Daha önce farklı olarak, beyaz mesaj penceresinde artık mevcut tüm verilerin silineceğini belirten bir mesaj görüntüleniyordu.

'Hmm… Sanırım şimdilik durmak daha iyi.'

Tam o sırada.

“Hımm… Bu nasıl olabilir…”

Dongbang Sak da bu süreçten daha fazla anı kazanmış gibi görünüyordu çünkü şaşkın tepkisini gizleyemedi.

Bu kadarı yeterli olmalıydı, verilerin silinmesi riskini almaya gerek yoktu.

Swish…

Mavi ve Kırmızıdan gelen mavi alevler azaldıkça,

Işığı sönmüş olan Taiji Kılıcından gelen beyaz ışık yeniden titreşti.

ve.

Bir süredir sakalını okşayan Dongbang Sak, gözleri kapalı olarak,

Birkaç düzine dakika sonra yavaşça ağzını açtı.

“…Sen. İnsanlığın şu anki ırk numarası neydi?”

“4212.”

“Hımm. Anladım. 4212…”

Dongbang Sak daha sonra 4212 sayısını birkaç kez düşündü.

“Bu anılarda 2101 sayısının hükümdarıydım.”

Beklenmedik bir şey söylemeye başladı.

——————

Fenrir Scans

(Tercüman – Asura)

(Düzeltici – Silah)

Bölüm güncellemeleri için Discord'umuza katılın!

——————

* * *

“Numara 2101… mi dedin?”

“Evet. İlk başta bunun başka birinin hikayesi olduğunu düşündüm.”

Dongbang Sak, Taiji Kılıcına baktı.

“Mührün daha fazlası serbest bırakıldıkça, durum netleşti. Ben gerçekten 2101'in hükümdarıyım.”

“2101…”

“Sadece bunun hakkında konuşmak yerine sana göstermeliyim. Görmek inanmaktır.”

Bunu söylerken bir an gözlerini kapattı.

Flaş!

Seong Jihan'ın gözlerinin önünde bir ekran belirdi.

“Bu… bir sistem ekranı gibi görünmüyor.”

“Hımm? Birinin zihinsel imajını ortaya çıkarmak için neden BattleNet sisteminden geçmeye ihtiyaç olsun ki?
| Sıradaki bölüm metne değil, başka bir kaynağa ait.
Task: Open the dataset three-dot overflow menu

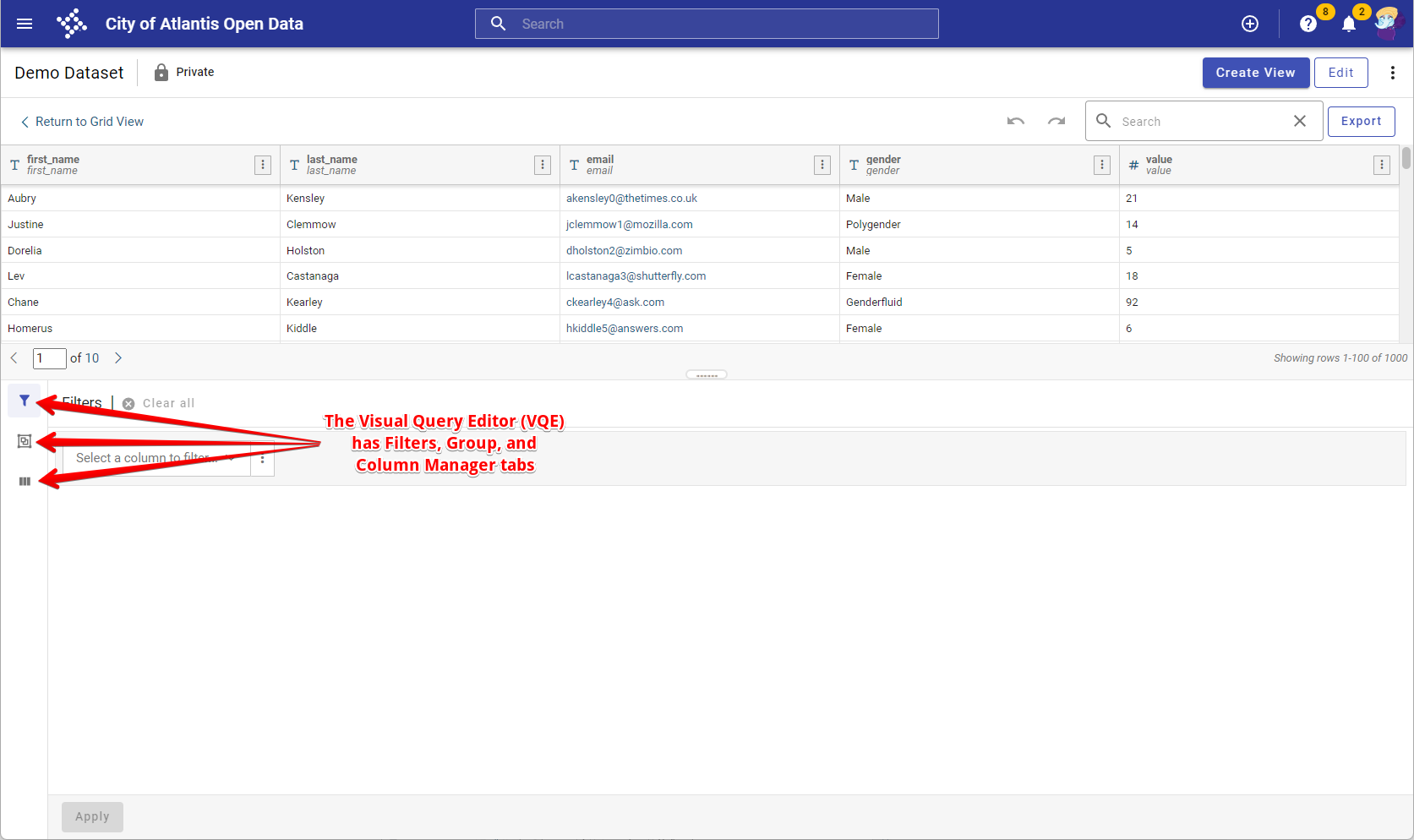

Bunu da yapabilmelisin.”

Peki… gerçekten yapabilir miydi?

Seong Jihan, Dongbang Sak'ın oluşturduğu ekrana bakarken bunu düşünürken ekranda Dongbang Sak belirdi.

“Mevcut çağın aksine, Dövüş Tanrısı'nın olmadığı bir dönemde… Evet, 'Yılan' yok. Kral Wen ve Zhou Kralı Wu'nun dünyayı sakinleştirmesine yardım ettim.”

Swish…

Ekranda Dongbang Sak'ın yüzü şimdikinden farklı değil.

Kılıcını hafifçe sallayarak ortaya çıktı.

Ancak bu ışık hareketinden farklı olarak ortaya çıkan etki dünyayı altüst etti.

Tek bir kılıç darbesiyle tüm canavarlar yok edildi, düşman orduları ikiye bölündü ve dünya çok kolay bir şekilde sakinleştirildi.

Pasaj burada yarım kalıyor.